FantaVision puts you at the heart of massive fireworks shows from around the globe. It's not just for show though: similar to match-three type puzzle games, you'll select color combinations to create bigger, longer, more beautiful explosion chains. Fun fact: FantaVision was originally intended not as a game, but a tech demo. When it launched alongside the PS2, it was heralded for its (at the time) awe-inspiring graphics.
The Mark of Kri
Mark of Kri feels like playing through a dark Disney film. The game's striking blend of Polynesian and Central American aesthetics with a smooth, cartoonish style belie its brutal combat. Before God of War or the Batman: Arkham series, this game introduced a unique method for fighting multiple enemies at once in which individual buttons are assigned to specific enemies. And while Mark of Kri doesn't enjoy the success of those other games, it's more than worthy of this re-release.
PaRappa the Rapper 2
You know how it is being a famous rapper. One day you're learning how to kick, punch, block, the next you're winning a lifetime supply's worth of noodles and breaking up with your girlfriend. In this catchy rhythm game, you'll use dope beats and sick rhymes (acceptable lingo in Parappa's world) to learn romantic karate, complete military boot camp, become a hairdresser, face down the nefarious Noodle Syndicate, and win back the love of your life. You know. The usual.
Level-5's PS2 swan-song didn't garner a whole lot of attention when it came out in the West, mainly because it released underneath the shadow of Final Fantasy 12 and the PlayStation 3's launch. Luckily the PS4 is giving this underrated gem a second shot, as it's one hell of an action-RPG with a brilliant art design and deep combat.
Star Wars: Bounty Hunter
Take control of Jango Fett, father of the infamous Boba Fett, as he hunts a Dark Jedi across the stars. The Star Wars prequels may not have had a lot going for them, but their existence at least let us live out the fantasy of being one of the galaxy's most feared adversaries.

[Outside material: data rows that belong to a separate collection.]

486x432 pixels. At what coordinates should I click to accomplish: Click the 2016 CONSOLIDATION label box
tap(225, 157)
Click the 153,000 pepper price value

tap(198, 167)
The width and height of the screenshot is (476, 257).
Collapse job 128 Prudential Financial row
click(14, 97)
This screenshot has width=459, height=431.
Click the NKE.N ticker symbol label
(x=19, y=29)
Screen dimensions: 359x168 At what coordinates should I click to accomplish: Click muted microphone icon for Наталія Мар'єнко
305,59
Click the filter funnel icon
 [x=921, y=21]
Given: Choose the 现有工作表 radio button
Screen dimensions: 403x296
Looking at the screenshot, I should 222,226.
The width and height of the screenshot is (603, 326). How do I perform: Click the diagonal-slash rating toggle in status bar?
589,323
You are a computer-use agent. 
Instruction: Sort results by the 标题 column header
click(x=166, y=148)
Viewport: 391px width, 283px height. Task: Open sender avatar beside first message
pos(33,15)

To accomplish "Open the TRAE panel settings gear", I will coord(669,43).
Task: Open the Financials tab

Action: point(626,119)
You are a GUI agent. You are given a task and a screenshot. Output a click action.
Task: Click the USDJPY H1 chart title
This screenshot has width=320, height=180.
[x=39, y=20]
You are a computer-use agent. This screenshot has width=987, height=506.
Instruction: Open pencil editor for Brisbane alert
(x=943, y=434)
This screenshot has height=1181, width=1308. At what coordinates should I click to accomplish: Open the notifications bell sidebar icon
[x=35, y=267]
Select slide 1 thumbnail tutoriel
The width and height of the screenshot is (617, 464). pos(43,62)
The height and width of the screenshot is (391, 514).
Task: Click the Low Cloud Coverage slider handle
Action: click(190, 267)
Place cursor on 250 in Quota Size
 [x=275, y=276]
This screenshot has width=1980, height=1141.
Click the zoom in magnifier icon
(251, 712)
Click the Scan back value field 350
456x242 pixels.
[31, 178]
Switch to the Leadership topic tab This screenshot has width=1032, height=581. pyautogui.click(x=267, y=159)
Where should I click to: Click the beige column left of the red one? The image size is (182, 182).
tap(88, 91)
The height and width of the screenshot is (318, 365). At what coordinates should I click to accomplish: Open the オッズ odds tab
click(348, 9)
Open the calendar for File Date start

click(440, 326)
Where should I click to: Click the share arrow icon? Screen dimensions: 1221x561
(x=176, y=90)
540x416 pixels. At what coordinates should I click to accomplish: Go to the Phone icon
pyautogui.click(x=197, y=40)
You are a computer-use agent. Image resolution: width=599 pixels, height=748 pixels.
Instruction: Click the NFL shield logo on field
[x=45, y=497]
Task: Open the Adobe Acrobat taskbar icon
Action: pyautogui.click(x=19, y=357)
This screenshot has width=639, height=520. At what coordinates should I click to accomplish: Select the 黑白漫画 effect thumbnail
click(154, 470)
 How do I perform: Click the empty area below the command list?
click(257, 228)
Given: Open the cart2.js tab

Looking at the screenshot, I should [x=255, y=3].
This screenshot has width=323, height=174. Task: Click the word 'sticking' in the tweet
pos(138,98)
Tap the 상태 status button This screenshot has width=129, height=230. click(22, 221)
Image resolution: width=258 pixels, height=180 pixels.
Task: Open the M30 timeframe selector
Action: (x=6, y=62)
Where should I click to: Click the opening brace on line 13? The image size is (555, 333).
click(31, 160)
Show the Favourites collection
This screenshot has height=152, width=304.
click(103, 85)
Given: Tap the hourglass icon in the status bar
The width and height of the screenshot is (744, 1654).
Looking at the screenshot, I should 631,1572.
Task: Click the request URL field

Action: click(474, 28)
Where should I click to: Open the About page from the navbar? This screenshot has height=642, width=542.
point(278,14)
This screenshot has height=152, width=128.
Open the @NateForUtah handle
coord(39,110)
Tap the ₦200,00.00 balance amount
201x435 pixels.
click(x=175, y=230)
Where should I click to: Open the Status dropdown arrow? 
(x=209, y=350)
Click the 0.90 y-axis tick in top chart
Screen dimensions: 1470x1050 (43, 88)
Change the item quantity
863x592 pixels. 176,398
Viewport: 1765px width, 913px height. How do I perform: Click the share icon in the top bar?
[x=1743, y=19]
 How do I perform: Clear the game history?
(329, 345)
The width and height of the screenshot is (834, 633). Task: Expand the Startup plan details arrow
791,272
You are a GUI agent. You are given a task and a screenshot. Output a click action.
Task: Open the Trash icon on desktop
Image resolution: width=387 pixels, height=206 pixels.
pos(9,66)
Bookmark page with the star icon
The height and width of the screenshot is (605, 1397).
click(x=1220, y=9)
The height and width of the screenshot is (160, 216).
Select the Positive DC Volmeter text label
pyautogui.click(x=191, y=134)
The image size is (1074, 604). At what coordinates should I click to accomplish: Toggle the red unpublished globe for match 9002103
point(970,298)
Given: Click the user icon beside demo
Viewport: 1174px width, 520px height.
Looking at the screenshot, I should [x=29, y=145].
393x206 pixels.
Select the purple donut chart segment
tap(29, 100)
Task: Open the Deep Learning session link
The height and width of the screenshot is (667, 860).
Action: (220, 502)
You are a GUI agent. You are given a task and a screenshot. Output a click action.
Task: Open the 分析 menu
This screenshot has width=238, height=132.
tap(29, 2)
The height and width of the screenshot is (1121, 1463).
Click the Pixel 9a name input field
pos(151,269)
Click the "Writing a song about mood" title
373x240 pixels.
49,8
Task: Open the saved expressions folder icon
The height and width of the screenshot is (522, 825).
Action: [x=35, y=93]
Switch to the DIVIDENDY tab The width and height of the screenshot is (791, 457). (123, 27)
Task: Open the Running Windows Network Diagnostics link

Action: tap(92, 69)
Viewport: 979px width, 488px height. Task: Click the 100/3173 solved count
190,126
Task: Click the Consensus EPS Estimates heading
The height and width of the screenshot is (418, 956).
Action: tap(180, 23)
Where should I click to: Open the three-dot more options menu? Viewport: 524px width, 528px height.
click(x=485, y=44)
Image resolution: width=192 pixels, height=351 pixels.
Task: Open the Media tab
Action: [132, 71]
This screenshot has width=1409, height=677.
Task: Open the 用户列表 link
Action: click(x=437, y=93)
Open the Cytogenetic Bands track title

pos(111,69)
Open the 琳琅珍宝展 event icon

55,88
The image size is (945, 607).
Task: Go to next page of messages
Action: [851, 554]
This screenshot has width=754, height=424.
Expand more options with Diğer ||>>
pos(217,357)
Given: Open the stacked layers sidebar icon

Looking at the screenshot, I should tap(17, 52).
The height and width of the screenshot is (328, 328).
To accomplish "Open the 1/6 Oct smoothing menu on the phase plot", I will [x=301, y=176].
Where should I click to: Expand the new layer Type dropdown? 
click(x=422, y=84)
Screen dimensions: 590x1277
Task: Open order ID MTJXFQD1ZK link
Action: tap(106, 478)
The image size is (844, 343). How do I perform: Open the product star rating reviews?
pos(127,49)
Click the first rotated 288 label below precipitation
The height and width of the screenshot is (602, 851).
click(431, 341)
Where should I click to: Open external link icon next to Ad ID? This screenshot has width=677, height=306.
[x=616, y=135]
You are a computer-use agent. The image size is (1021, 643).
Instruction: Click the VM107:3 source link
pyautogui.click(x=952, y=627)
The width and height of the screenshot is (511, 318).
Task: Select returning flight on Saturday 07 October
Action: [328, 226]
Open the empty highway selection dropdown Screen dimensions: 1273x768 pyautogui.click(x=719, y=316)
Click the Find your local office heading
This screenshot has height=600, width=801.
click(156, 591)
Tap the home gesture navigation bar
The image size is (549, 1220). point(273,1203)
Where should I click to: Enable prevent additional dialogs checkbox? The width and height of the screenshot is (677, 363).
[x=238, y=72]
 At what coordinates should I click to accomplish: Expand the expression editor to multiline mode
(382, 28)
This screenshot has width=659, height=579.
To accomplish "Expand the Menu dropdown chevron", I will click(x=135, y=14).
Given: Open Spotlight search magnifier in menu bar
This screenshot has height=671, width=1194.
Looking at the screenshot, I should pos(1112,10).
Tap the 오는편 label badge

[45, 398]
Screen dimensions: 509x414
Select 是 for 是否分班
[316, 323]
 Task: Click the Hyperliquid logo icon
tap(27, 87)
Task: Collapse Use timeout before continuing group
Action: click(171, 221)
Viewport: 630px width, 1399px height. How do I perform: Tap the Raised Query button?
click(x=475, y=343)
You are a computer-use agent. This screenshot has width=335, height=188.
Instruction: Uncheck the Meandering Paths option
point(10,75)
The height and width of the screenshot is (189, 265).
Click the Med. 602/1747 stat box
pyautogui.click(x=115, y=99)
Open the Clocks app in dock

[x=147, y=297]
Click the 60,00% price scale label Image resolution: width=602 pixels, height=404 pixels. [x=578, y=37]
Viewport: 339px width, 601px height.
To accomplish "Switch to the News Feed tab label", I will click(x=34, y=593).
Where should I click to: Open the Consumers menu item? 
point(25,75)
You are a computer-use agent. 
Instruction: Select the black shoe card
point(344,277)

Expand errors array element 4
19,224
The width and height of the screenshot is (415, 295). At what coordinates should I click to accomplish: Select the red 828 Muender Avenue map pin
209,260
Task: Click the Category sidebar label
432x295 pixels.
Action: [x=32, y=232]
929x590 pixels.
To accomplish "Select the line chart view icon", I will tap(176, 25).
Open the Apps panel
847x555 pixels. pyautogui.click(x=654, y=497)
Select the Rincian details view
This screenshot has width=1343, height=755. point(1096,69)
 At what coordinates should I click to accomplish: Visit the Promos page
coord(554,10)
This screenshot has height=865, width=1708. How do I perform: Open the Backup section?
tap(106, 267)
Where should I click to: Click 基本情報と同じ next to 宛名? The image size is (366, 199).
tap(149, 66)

Star Wars: Jedi Starfighter
Despite the word "Starfighter" right there in the title, your battles won't be limited to space in this game. As Adi Gallia, you're tasked with using a prototype starfighter to hunt down Count Dooku and his Separatist followers across multiple worlds, fighting over land, sea, and planets.
Star Wars: Racer Revenge
The Star Wars prequels were guilty of many crimes against fans, but at least they gave us podracing - an ultra high-speed, dangerous competition loved by law-abiding citizens and gangster slugs alike. Racer Revenge is the sequel to Episode I: Racer, taking place eight years after the events of The Phantom Menace. But really, you're not here for the story - you're here to go fast and wreck stuff.
Twisted Metal: Black
Twisted Metal: Black is perhaps the greatest car combat game ever made, and it hit PS2 a long time ago. Building off of its predecessors in smart ways, while crafting interesting stories for its darkly comic cast of characters and amping up the vehicular carnage level, Twisted Metal: Black remains fun, even today.
War of the Monsters
There aren't too many games out there that let you control a giant monster, let alone over a dozen, but War of the Monsters taps into that part of our brains that just can't get enough of Godzilla or Ray Harryhausen flicks. Pick one of a handful of monster movie homages and do battle against other monsters and the might of the United States military in fully destructible environments. Even this long after its release, there's still nothing quite like it.